> _Activity_:
Lines holding the word "will" must be located in the listing below and copied.

> _Data for processing_:
===
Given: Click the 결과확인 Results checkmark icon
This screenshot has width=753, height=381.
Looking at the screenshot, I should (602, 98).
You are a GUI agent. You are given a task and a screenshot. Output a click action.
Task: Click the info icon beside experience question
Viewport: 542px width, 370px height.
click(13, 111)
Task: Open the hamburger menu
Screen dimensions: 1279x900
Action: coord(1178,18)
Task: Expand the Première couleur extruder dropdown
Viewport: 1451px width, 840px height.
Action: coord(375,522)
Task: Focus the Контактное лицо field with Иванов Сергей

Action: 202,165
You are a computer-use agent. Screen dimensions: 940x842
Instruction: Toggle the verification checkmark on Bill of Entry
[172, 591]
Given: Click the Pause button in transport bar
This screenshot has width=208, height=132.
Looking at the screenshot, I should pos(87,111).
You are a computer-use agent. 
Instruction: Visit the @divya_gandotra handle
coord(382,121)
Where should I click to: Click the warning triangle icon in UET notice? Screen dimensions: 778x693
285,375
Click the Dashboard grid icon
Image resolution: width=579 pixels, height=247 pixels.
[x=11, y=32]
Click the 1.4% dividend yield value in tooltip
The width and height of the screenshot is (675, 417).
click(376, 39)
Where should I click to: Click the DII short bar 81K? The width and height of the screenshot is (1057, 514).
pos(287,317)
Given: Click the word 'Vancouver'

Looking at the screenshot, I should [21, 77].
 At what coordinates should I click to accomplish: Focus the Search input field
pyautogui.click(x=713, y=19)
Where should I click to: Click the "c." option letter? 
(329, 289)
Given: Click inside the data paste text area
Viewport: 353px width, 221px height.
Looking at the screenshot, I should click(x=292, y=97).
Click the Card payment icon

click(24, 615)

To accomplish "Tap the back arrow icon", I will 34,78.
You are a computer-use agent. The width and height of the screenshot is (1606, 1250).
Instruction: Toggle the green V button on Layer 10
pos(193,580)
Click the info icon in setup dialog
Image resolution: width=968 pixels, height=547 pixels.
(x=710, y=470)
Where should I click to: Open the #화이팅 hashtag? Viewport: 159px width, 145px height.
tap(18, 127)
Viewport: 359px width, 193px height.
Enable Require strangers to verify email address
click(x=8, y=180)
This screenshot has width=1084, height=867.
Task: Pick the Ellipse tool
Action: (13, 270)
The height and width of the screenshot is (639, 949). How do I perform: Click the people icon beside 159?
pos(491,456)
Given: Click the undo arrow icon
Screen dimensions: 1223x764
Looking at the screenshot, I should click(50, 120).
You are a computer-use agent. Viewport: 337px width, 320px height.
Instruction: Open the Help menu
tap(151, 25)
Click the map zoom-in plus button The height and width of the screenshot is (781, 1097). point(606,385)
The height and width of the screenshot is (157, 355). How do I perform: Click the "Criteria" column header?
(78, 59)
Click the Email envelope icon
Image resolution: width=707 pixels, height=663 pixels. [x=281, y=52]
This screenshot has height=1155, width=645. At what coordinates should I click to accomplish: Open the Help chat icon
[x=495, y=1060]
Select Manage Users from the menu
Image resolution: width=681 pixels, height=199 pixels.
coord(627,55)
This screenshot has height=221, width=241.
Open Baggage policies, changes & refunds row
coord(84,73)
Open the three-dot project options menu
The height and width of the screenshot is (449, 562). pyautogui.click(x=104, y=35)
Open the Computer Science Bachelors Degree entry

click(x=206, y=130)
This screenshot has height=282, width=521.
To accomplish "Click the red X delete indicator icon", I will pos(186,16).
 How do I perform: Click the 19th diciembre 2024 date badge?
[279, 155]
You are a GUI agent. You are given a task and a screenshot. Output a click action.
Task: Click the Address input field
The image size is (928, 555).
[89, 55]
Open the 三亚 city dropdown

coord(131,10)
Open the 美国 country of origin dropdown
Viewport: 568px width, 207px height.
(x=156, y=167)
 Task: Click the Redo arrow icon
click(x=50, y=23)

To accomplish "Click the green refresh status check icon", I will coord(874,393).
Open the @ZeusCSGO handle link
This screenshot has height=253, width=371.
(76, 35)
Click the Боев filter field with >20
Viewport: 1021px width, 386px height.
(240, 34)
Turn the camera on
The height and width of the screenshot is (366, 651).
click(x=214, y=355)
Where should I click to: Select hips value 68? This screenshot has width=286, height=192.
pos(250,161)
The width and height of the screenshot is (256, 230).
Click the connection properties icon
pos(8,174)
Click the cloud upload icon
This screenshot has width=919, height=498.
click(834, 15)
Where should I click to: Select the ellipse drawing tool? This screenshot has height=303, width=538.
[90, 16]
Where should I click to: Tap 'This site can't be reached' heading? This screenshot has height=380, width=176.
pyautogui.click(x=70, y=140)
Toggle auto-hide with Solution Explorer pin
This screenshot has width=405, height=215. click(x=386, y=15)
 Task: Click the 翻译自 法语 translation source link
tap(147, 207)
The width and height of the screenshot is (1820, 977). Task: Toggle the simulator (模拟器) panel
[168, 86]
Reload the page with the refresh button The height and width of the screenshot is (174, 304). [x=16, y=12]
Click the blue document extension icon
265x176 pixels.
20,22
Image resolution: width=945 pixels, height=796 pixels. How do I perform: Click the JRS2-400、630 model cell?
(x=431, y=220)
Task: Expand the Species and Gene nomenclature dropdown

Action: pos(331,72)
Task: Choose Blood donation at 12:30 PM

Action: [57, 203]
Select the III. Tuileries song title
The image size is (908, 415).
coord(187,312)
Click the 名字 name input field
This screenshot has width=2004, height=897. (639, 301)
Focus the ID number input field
===
> _Written answer_:
To accomplish "Tap the back arrow icon", I will 34,78.
To accomplish "Click the red X delete indicator icon", I will pos(186,16).
To accomplish "Click the green refresh status check icon", I will coord(874,393).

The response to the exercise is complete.